Why is this exported to modules? gcc emits the call?

>
> ...
>
> +static int kcov_mmap(struct file *filep, struct vm_area_struct *vma)
> +{
> + int res = 0;
> + void *area;
> + struct kcov *kcov = vma->vm_file->private_data;
> + unsigned long size, off;
> + struct page *page;
> +
> + area = vmalloc_user(vma->vm_end - vma->vm_start);
> + if (!area)
> + return -ENOMEM;
> +
> + spin_lock(&kcov->lock);
> + size = kcov->size * sizeof(unsigned long);
> + if (kcov->mode == 0 || vma->vm_pgoff != 0 ||

kcov->mode has type `enum kcov_mode'. We should hard-wire a zero in
here: neater to create KCOV_MODE_DISABLED or whatever? In multiple
places.

> + vma->vm_end - vma->vm_start != size) {
> + res = -EINVAL;
> + goto exit;
> + }
> + if (!kcov->area) {
> + kcov->area = area;
> + vma->vm_flags |= VM_DONTEXPAND;
> + spin_unlock(&kcov->lock);
> + for (off = 0; off < size; off += PAGE_SIZE) {
> + page = vmalloc_to_page(kcov->area + off);
> + if (vm_insert_page(vma, vma->vm_start + off, page))

# Material provided
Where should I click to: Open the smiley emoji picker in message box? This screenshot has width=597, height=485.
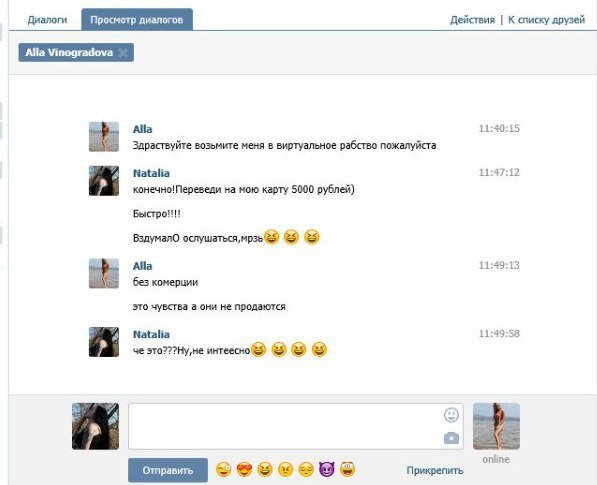(451, 415)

# Required work
A) List every local variable declared at the top of the function body in the kcov_mmap code review, excluding the function's parameters.
B) Extend the kcov_mmap code review past its final line of quoted code.

# Set of answers
A) res, area, kcov, size, off, page

B)
> + WARN_ONCE(1, "vm_insert_page() failed");
> + }
> + return 0;
> + }
> +exit:
> + spin_unlock(&kcov->lock);
> + vfree(area);
> + return res;
> +}
> +
>
> ...
>
> +static int kcov_ioctl_locked(struct kcov *kcov, unsigned int cmd,
> + unsigned long arg)
> +{
> + struct task_struct *t;
> +
> + switch (cmd) {
> + case KCOV_INIT_TRACE:
> + /*
> + * Enable kcov in trace mode and setup buffer size.
> + * Must happen before anything else.
> + * Size must be at least 2 to hold current position and one PC.
> + */
> + if (arg < 2 || arg > INT_MAX)
> + return -EINVAL;
> + if (kcov->mode != 0)
> + return -EBUSY;
> + kcov->mode = KCOV_MODE_TRACE;
> + kcov->size = arg;

kcov->size comes in from userspace and later get multiplied by
sizeof(unsigned long). This means that userspace can trigger math
overflows (on 32-bit if that happens) and havoc might ensue. So can we
please get some better checks in place for `size'?

Also, move these checks (of `arg') so they immediately precede this
*usage* of `arg' so the reader can better see what's happening.

> + return 0;
> + case KCOV_ENABLE:
> + /*
> + * Enable coverage for the current task.
> + * At this point user must have been enabled trace mode,
> + * and mmapped the file. Coverage collection is disabled only
> + * at task exit or voluntary by KCOV_DISABLE. After that it can
> + * be enabled for another task.
> + */
> + if (arg != 0 || kcov->mode == 0 || kcov->area == NULL)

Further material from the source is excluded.